### Entries provided

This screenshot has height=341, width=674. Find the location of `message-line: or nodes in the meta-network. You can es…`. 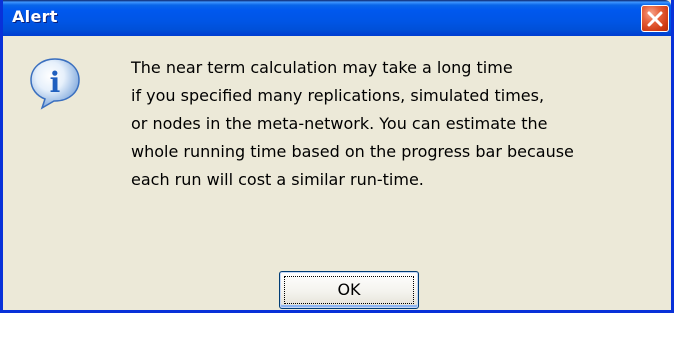

message-line: or nodes in the meta-network. You can es… is located at coordinates (340, 124).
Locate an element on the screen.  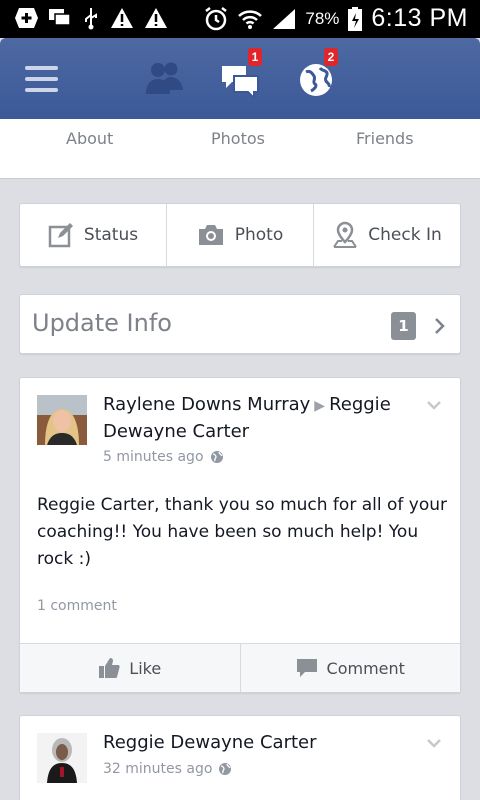
story-meta: 5 minutes ago is located at coordinates (164, 457).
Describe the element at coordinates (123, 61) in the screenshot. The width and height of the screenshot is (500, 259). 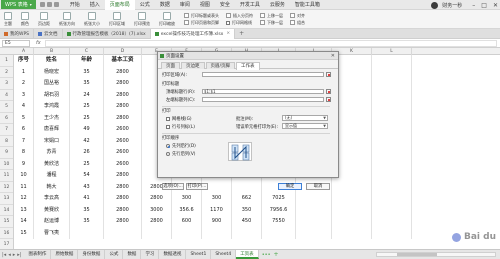
I see `cell: 基本工资` at that location.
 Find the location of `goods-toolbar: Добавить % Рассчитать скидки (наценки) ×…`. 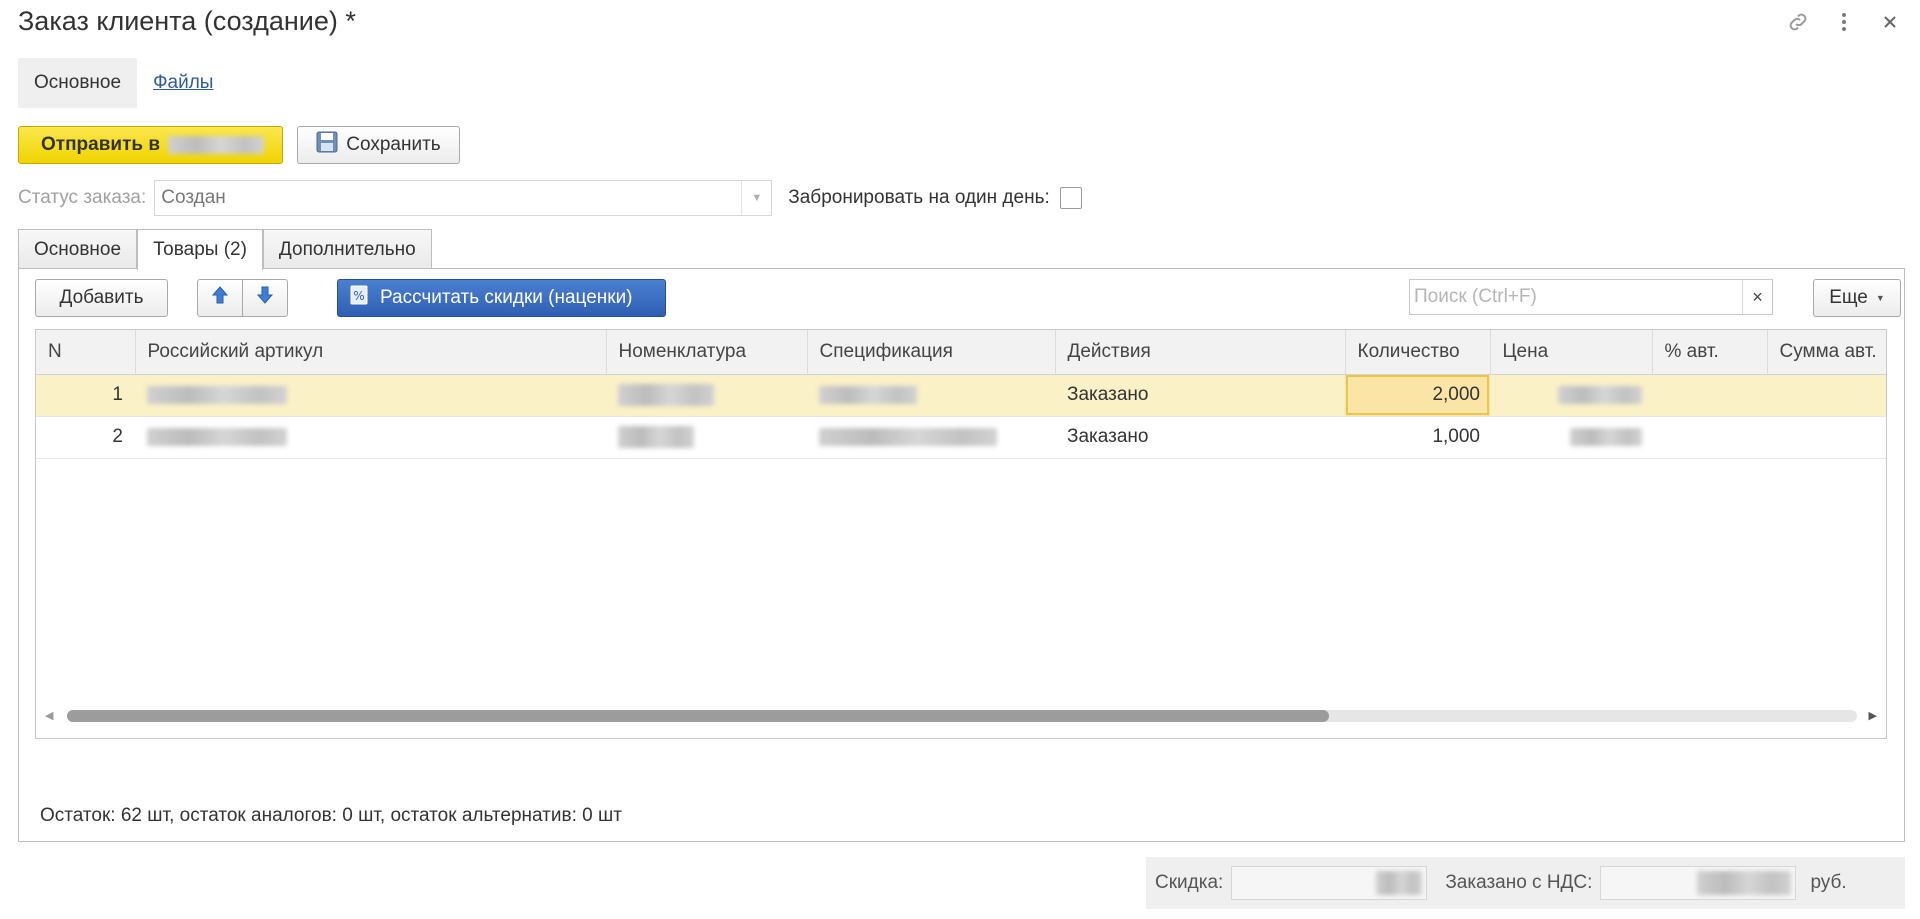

######

### [Goal of the exercise]
Rewrite the rows from the line containing "Locate an element on the screen." through the end of the rows, putting "image" in place of "screenshot" and keeping everything else the same. Omit the pictures from your answer.

### [Written solution]
Locate an element on the screen.  
story-meta: 5 minutes ago is located at coordinates (164, 457).
Describe the element at coordinates (123, 61) in the image. The width and height of the image is (500, 259). 
I see `cell: 基本工资` at that location.
 Find the location of `goods-toolbar: Добавить % Рассчитать скидки (наценки) ×…`. 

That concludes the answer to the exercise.